**What you should do:**
Reproduce all entries verbatim, with nothing added or dropped.

**Data extract:**

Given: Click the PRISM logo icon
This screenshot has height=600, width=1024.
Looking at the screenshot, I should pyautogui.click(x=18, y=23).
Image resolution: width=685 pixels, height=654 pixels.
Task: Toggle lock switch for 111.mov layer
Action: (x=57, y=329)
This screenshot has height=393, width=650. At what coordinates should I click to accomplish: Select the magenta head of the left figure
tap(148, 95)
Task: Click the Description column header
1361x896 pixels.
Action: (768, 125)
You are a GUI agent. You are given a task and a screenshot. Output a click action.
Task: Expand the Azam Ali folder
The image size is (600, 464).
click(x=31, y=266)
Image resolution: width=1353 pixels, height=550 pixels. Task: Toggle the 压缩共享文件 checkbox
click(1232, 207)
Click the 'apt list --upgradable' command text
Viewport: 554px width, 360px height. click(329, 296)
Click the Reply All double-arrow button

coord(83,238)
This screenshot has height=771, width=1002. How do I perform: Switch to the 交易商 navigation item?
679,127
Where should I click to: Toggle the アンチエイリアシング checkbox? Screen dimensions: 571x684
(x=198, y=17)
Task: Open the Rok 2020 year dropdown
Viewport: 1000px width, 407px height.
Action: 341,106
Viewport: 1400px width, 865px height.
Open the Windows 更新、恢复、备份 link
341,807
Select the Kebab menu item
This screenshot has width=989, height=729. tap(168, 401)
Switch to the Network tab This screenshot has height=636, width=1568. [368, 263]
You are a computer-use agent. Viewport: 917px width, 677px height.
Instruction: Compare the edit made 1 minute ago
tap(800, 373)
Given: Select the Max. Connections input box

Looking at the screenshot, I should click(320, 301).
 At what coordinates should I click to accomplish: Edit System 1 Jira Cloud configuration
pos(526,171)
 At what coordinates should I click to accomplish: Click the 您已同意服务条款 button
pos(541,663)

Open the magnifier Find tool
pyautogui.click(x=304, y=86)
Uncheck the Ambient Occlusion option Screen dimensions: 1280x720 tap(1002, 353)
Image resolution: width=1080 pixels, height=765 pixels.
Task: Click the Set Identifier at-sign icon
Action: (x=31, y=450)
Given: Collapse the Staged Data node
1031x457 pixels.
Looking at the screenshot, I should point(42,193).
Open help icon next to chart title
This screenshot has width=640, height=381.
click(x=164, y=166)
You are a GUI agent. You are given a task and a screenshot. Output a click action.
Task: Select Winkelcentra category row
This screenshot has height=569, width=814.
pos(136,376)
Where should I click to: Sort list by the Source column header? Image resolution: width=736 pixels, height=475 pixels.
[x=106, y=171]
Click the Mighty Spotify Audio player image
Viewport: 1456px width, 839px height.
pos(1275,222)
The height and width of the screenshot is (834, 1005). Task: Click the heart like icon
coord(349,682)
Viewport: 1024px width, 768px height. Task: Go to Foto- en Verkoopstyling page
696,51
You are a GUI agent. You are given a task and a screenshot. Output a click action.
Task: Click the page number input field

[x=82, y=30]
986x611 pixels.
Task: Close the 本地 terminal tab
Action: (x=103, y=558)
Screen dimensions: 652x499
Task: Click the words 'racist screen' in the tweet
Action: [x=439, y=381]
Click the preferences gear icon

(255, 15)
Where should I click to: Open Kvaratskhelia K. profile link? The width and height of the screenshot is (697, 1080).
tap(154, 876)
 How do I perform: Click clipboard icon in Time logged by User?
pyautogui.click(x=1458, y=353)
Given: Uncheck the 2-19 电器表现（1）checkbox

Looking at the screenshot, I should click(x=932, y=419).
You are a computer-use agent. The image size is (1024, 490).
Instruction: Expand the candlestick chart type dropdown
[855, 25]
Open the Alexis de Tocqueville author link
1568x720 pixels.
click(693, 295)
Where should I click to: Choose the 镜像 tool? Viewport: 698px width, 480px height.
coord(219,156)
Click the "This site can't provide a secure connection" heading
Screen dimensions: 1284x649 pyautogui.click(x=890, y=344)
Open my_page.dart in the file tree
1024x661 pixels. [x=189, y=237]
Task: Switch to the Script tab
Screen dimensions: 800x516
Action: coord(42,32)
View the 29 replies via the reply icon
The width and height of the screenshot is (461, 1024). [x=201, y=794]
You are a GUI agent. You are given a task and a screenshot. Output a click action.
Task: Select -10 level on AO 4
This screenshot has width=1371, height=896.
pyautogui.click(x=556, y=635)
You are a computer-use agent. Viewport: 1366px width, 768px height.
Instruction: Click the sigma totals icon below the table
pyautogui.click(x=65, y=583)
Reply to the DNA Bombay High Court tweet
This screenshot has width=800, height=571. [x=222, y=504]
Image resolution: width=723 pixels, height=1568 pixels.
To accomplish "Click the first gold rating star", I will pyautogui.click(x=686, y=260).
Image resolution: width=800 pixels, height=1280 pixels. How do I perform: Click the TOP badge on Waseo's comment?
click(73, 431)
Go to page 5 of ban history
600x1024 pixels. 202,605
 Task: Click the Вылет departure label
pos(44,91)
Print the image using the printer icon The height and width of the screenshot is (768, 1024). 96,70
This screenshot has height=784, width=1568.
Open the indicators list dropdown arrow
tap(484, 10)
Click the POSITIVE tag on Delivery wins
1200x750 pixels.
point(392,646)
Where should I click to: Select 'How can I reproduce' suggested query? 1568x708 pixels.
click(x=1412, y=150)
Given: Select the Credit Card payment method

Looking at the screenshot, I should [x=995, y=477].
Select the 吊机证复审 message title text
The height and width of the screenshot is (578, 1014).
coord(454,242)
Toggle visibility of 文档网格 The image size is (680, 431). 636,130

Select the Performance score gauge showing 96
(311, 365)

**Response:**
Given: Click the PRISM logo icon
This screenshot has height=600, width=1024.
Looking at the screenshot, I should pyautogui.click(x=18, y=23).
Image resolution: width=685 pixels, height=654 pixels.
Task: Toggle lock switch for 111.mov layer
Action: (x=57, y=329)
This screenshot has height=393, width=650. At what coordinates should I click to accomplish: Select the magenta head of the left figure
tap(148, 95)
Task: Click the Description column header
1361x896 pixels.
Action: (768, 125)
You are a GUI agent. You are given a task and a screenshot. Output a click action.
Task: Expand the Azam Ali folder
The image size is (600, 464).
click(x=31, y=266)
Image resolution: width=1353 pixels, height=550 pixels. Task: Toggle the 压缩共享文件 checkbox
click(1232, 207)
Click the 'apt list --upgradable' command text
Viewport: 554px width, 360px height. click(329, 296)
Click the Reply All double-arrow button

coord(83,238)
This screenshot has height=771, width=1002. How do I perform: Switch to the 交易商 navigation item?
679,127
Where should I click to: Toggle the アンチエイリアシング checkbox? Screen dimensions: 571x684
(x=198, y=17)
Task: Open the Rok 2020 year dropdown
Viewport: 1000px width, 407px height.
Action: 341,106
Viewport: 1400px width, 865px height.
Open the Windows 更新、恢复、备份 link
341,807
Select the Kebab menu item
This screenshot has width=989, height=729. tap(168, 401)
Switch to the Network tab This screenshot has height=636, width=1568. [368, 263]
You are a computer-use agent. Viewport: 917px width, 677px height.
Instruction: Compare the edit made 1 minute ago
tap(800, 373)
Given: Select the Max. Connections input box

Looking at the screenshot, I should click(320, 301).
 At what coordinates should I click to accomplish: Edit System 1 Jira Cloud configuration
pos(526,171)
 At what coordinates should I click to accomplish: Click the 您已同意服务条款 button
pos(541,663)

Open the magnifier Find tool
pyautogui.click(x=304, y=86)
Uncheck the Ambient Occlusion option Screen dimensions: 1280x720 tap(1002, 353)
Image resolution: width=1080 pixels, height=765 pixels.
Task: Click the Set Identifier at-sign icon
Action: (x=31, y=450)
Given: Collapse the Staged Data node
1031x457 pixels.
Looking at the screenshot, I should point(42,193).
Open help icon next to chart title
This screenshot has width=640, height=381.
click(x=164, y=166)
You are a GUI agent. You are given a task and a screenshot. Output a click action.
Task: Select Winkelcentra category row
This screenshot has height=569, width=814.
pos(136,376)
Where should I click to: Sort list by the Source column header? Image resolution: width=736 pixels, height=475 pixels.
[x=106, y=171]
Click the Mighty Spotify Audio player image
Viewport: 1456px width, 839px height.
pos(1275,222)
The height and width of the screenshot is (834, 1005). Task: Click the heart like icon
coord(349,682)
Viewport: 1024px width, 768px height. Task: Go to Foto- en Verkoopstyling page
696,51
You are a GUI agent. You are given a task and a screenshot. Output a click action.
Task: Click the page number input field

[x=82, y=30]
986x611 pixels.
Task: Close the 本地 terminal tab
Action: (x=103, y=558)
Screen dimensions: 652x499
Task: Click the words 'racist screen' in the tweet
Action: [x=439, y=381]
Click the preferences gear icon

(255, 15)
Where should I click to: Open Kvaratskhelia K. profile link? The width and height of the screenshot is (697, 1080).
tap(154, 876)
 How do I perform: Click clipboard icon in Time logged by User?
pyautogui.click(x=1458, y=353)
Given: Uncheck the 2-19 电器表现（1）checkbox

Looking at the screenshot, I should click(x=932, y=419).
You are a computer-use agent. The image size is (1024, 490).
Instruction: Expand the candlestick chart type dropdown
[855, 25]
Open the Alexis de Tocqueville author link
1568x720 pixels.
click(693, 295)
Where should I click to: Choose the 镜像 tool? Viewport: 698px width, 480px height.
coord(219,156)
Click the "This site can't provide a secure connection" heading
Screen dimensions: 1284x649 pyautogui.click(x=890, y=344)
Open my_page.dart in the file tree
1024x661 pixels. [x=189, y=237]
Task: Switch to the Script tab
Screen dimensions: 800x516
Action: coord(42,32)
View the 29 replies via the reply icon
The width and height of the screenshot is (461, 1024). [x=201, y=794]
You are a GUI agent. You are given a task and a screenshot. Output a click action.
Task: Select -10 level on AO 4
This screenshot has width=1371, height=896.
pyautogui.click(x=556, y=635)
You are a computer-use agent. Viewport: 1366px width, 768px height.
Instruction: Click the sigma totals icon below the table
pyautogui.click(x=65, y=583)
Reply to the DNA Bombay High Court tweet
This screenshot has width=800, height=571. [x=222, y=504]
Image resolution: width=723 pixels, height=1568 pixels.
To accomplish "Click the first gold rating star", I will pyautogui.click(x=686, y=260).
Image resolution: width=800 pixels, height=1280 pixels. How do I perform: Click the TOP badge on Waseo's comment?
click(73, 431)
Go to page 5 of ban history
600x1024 pixels. 202,605
 Task: Click the Вылет departure label
pos(44,91)
Print the image using the printer icon The height and width of the screenshot is (768, 1024). 96,70
This screenshot has height=784, width=1568.
Open the indicators list dropdown arrow
tap(484, 10)
Click the POSITIVE tag on Delivery wins
1200x750 pixels.
point(392,646)
Where should I click to: Select 'How can I reproduce' suggested query? 1568x708 pixels.
click(x=1412, y=150)
Given: Select the Credit Card payment method

Looking at the screenshot, I should [x=995, y=477].
Select the 吊机证复审 message title text
The height and width of the screenshot is (578, 1014).
coord(454,242)
Toggle visibility of 文档网格 The image size is (680, 431). 636,130

Select the Performance score gauge showing 96
(311, 365)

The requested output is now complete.